_Do this_
Rewrite the data below as a numbered list, leaving out any blank lines.

____ Data to use

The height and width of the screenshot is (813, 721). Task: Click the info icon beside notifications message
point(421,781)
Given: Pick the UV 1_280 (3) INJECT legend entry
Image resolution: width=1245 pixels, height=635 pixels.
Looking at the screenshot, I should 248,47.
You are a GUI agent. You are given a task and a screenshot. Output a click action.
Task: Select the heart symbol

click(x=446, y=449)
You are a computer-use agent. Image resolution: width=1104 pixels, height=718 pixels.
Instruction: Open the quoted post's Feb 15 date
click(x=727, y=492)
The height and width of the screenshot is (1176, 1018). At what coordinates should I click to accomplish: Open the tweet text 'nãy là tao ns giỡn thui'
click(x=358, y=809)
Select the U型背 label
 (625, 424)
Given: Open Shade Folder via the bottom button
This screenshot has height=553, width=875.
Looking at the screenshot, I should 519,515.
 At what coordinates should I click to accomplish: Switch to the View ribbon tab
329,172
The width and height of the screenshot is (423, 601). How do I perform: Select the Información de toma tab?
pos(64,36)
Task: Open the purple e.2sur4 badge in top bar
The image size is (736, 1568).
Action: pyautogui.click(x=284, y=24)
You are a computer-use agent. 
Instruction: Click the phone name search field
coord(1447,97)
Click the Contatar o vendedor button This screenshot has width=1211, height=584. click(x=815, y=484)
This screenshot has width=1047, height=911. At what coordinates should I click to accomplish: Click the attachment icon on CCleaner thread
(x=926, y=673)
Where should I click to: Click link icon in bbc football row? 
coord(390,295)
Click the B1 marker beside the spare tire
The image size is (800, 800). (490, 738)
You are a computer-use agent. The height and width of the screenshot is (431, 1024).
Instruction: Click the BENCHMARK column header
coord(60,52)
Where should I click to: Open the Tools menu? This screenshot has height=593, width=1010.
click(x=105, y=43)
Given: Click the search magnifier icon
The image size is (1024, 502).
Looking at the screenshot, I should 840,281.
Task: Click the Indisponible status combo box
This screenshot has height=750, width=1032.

________

_Correct result_
1. The height and width of the screenshot is (813, 721). Task: Click the info icon beside notifications message
2. point(421,781)
3. Given: Pick the UV 1_280 (3) INJECT legend entry
4. Image resolution: width=1245 pixels, height=635 pixels.
5. Looking at the screenshot, I should 248,47.
6. You are a GUI agent. You are given a task and a screenshot. Output a click action.
7. Task: Select the heart symbol
8. click(x=446, y=449)
9. You are a computer-use agent. Image resolution: width=1104 pixels, height=718 pixels.
10. Instruction: Open the quoted post's Feb 15 date
11. click(x=727, y=492)
12. The height and width of the screenshot is (1176, 1018). At what coordinates should I click to accomplish: Open the tweet text 'nãy là tao ns giỡn thui'
13. click(x=358, y=809)
14. Select the U型背 label
15.  (625, 424)
16. Given: Open Shade Folder via the bottom button
17. This screenshot has height=553, width=875.
18. Looking at the screenshot, I should 519,515.
19.  At what coordinates should I click to accomplish: Switch to the View ribbon tab
20. 329,172
21. The width and height of the screenshot is (423, 601). How do I perform: Select the Información de toma tab?
22. pos(64,36)
23. Task: Open the purple e.2sur4 badge in top bar
24. The image size is (736, 1568).
25. Action: pyautogui.click(x=284, y=24)
26. You are a computer-use agent. 
27. Instruction: Click the phone name search field
28. coord(1447,97)
29. Click the Contatar o vendedor button This screenshot has width=1211, height=584. click(x=815, y=484)
30. This screenshot has width=1047, height=911. At what coordinates should I click to accomplish: Click the attachment icon on CCleaner thread
31. (x=926, y=673)
32. Where should I click to: Click link icon in bbc football row? 
33. coord(390,295)
34. Click the B1 marker beside the spare tire
35. The image size is (800, 800). (490, 738)
36. You are a computer-use agent. The height and width of the screenshot is (431, 1024).
37. Instruction: Click the BENCHMARK column header
38. coord(60,52)
39. Where should I click to: Open the Tools menu? This screenshot has height=593, width=1010.
40. click(x=105, y=43)
41. Given: Click the search magnifier icon
42. The image size is (1024, 502).
43. Looking at the screenshot, I should 840,281.
44. Task: Click the Indisponible status combo box
45. This screenshot has height=750, width=1032.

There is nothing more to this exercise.